In [1]:
from aips import get_engine, set_engine
from aips.spark.dataframe import from_sql
from aips.spark import create_view_from_collection
import tqdm

engine = get_engine("opensearch")

### Current state:
- Plugin successfully install and loads, all indexing are mostly functional, but data isn't landing in the appropriate buckets
- Debug why query ingestion isn't sticking (maybe initialization of UBI collections?)
- UBI Dashboard needs to be pre-installed into the docker image (and configured?)

In [2]:
#%run chapters/ch04/1.setting-up-the-retrotech-dataset.ipynb

### Step 1 - Install and configure the OpenSearch UBI plugin

bin/opensearch-plugin install https://github.com/o19s/opensearch-ubi/releases/download/release-v0.0.12.1-os2.14.0/opensearch-ubi-plugin-v0.0.12.1-os2.14.0.zip --batch

### Step 2 - Example ingestion of query data by adding the `ext` object to search requests

In [3]:
import requests

response = requests.get(f"http://opensearch-node1:9200/products/_search",
                        json={"ext": {"ubi": {"query_id": "1234"}}})
display(response.json())

{'took': 4,
 'timed_out': False,
 '_shards': {'total': 1, 'successful': 1, 'skipped': 0, 'failed': 0},
 'hits': {'total': {'value': 10000, 'relation': 'gte'},
  'max_score': 1.0,
  'hits': [{'_index': 'products',
    '_id': '28944744927',
    '_score': 1.0,
    '_source': {'upc': '28944744927',
     'name': 'Faust Symphony - CD',
     'manufacturer': 'UNKNOWN',
     'short_description': ' ',
     'long_description': ' '}},
   {'_index': 'products',
    '_id': '786936811605',
    '_score': 1.0,
    '_source': {'upc': '786936811605',
     'name': "Grey's Anatomy: The Complete Seventh Season [6 Discs] - DVD",
     'manufacturer': ' ',
     'short_description': ' ',
     'long_description': ' '}},
   {'_index': 'products',
    '_id': '24543753100',
    '_score': 1.0,
    '_source': {'upc': '24543753100',
     'name': 'Burn Notice: The Fall of Sam Axe - Widescreen Subtitle AC3 - DVD',
     'manufacturer': ' ',
     'short_description': ' ',
     'long_description': ' '}},
   {'_index': 'pro

### Step 3 - Bulk ingest events

In [4]:
def get_events_dataframe():
    signals_collection = engine.get_collection("signals")

→ **Dataset section**:
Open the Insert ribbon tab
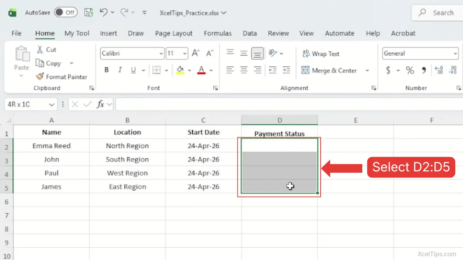The image size is (463, 260). 108,33
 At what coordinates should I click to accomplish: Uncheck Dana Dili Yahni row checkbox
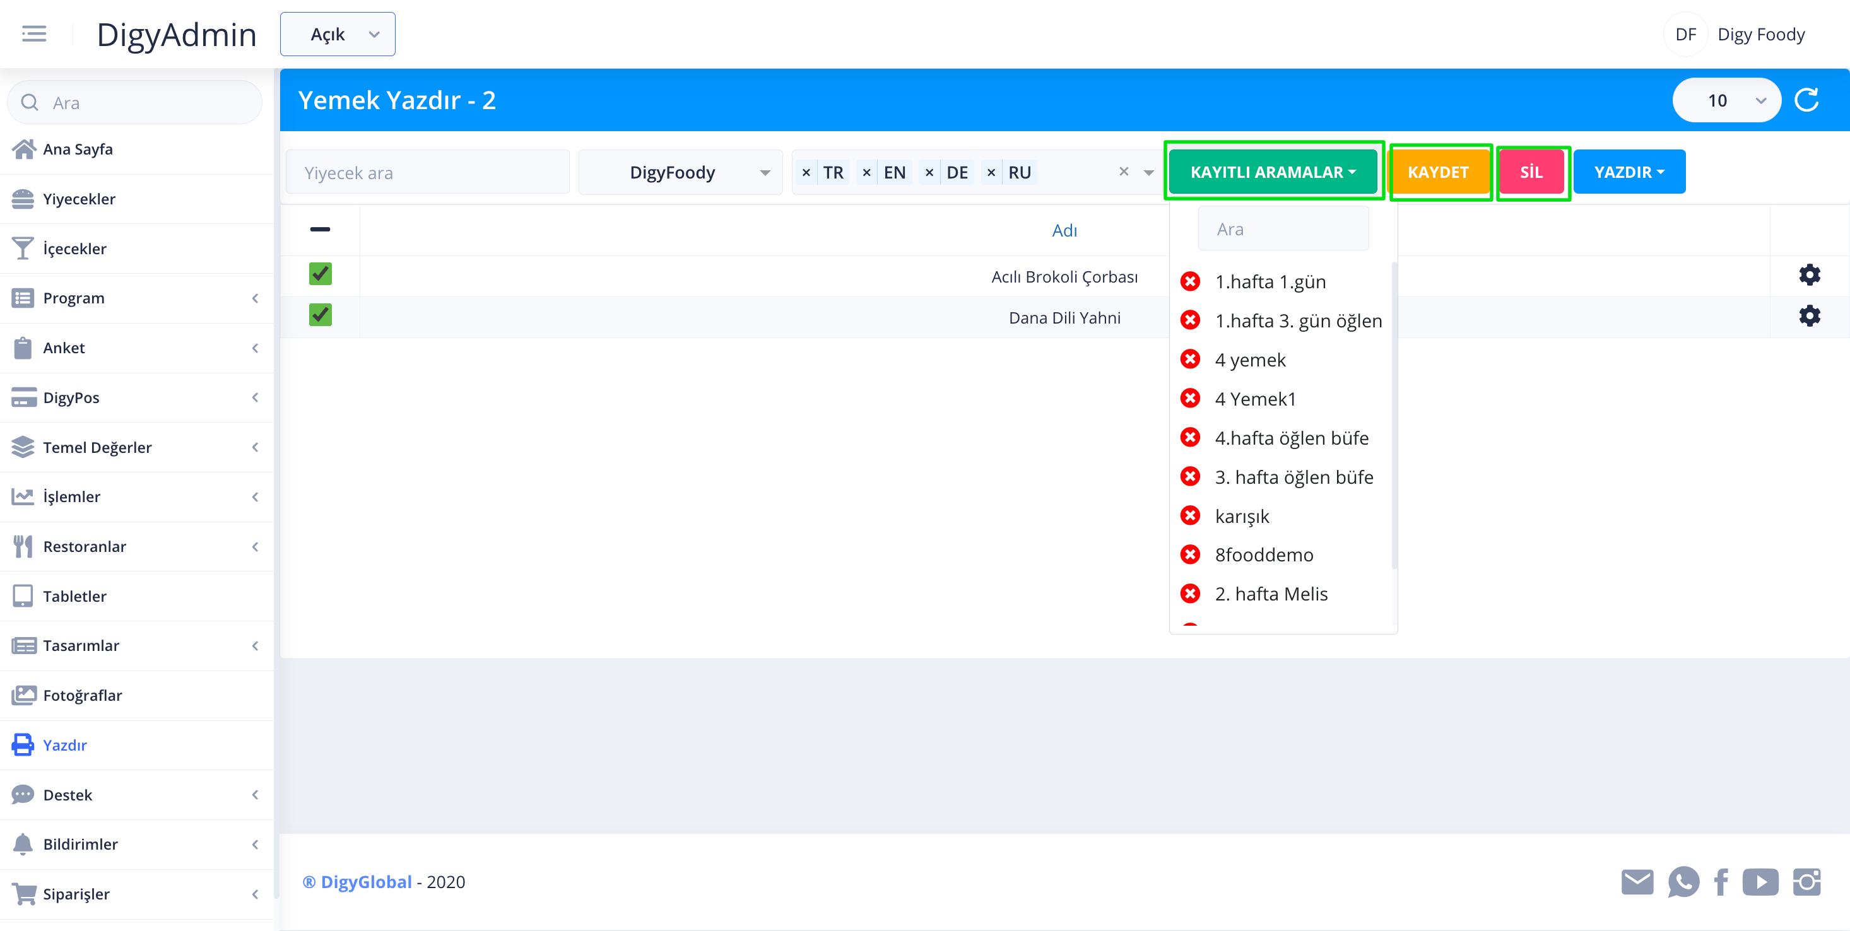(320, 315)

→ **Tasks to complete**:
A. Please output everything in the OpenSearch UBI notebook from "### Step 1 - Install" down to "display(response.json())", word for word.
B. Carry on the OpenSearch UBI notebook from the point where it stops.

→ **Expected responses**:
A.
### Step 1 - Install and configure the OpenSearch UBI plugin

bin/opensearch-plugin install https://github.com/o19s/opensearch-ubi/releases/download/release-v0.0.12.1-os2.14.0/opensearch-ubi-plugin-v0.0.12.1-os2.14.0.zip --batch

### Step 2 - Example ingestion of query data by adding the `ext` object to search requests

In [3]:
import requests

response = requests.get(f"http://opensearch-node1:9200/products/_search",
                        json={"ext": {"ubi": {"query_id": "1234"}}})
display(response.json())

B.
    create_view_from_collection(signals_collection, "signals")
    query = """SELECT type AS action_name, query_id, user AS client_id,
                      signal_time AS timestamp, type AS message_type,
                      target AS message, target AS target
               FROM signals WHERE type != 'query'"""
    events = from_sql(query)
    return events

In [5]:
events_collection = engine.create_collection("ubi_events")
ubi_events_dataframe = get_events_dataframe()
events_collection.write(ubi_events_dataframe)

Wiping "ubi_events" collection
Creating "ubi_events" collection
Successfully written 1447146 documents


### Optional Step 3 - Bulk ingest queries

In [6]:
def get_queries_dataframe():
    signals_collection = engine.get_collection("signals")
    create_view_from_collection(signals_collection, "signals")
    queries = from_sql("SELECT * FROM signals WHERE type = 'query'")
    queries_transformed = queries.rdd.map(lambda r: 
        (r["signal_time"], r["query_id"], r["user"], r["target"]))
    ubi_queries_dataframe = queries_transformed.toDF(
        ["timestamp", "query_id", "client_id", "user_query"])
    return ubi_queries_dataframe

### Step 4 - Indexing search signals upon executing a search (intended)

In [7]:
def execute_search(collection, signal, log=False):
    request = {"query": signal["user_query"],
               "query_fields": ["name", "manufacturer",
                                "long_description", "short_description"],
               "return_fields": ["*"],
               "limit": 10,
               "ubi": signal | {"store_name": "aips_store"}}
    try:
        return collection.search(**request)
    except:
        pass

In [8]:
products_collection = engine.get_collection("products")
ubi_queries_dataframe = get_queries_dataframe()
for q in tqdm.tqdm(ubi_queries_dataframe.collect(), total=ubi_queries_dataframe.count()):
    execute_search(products_collection, q.asDict())

100%|██████████| 725459/725459 [01:44<00:00, 6915.09it/s]


In [9]:
def batch_ingest_queries():
    queries_collection = engine.create_collection("ubi_queries")
    ubi_queries_dataframe = get_queries_dataframe()
    queries_collection.write(ubi_queries_dataframe)

#batch_ingest_queries()

In [10]:
### Generating AIPS Signals collection from  - Indexing search signals upon executing a search (intended)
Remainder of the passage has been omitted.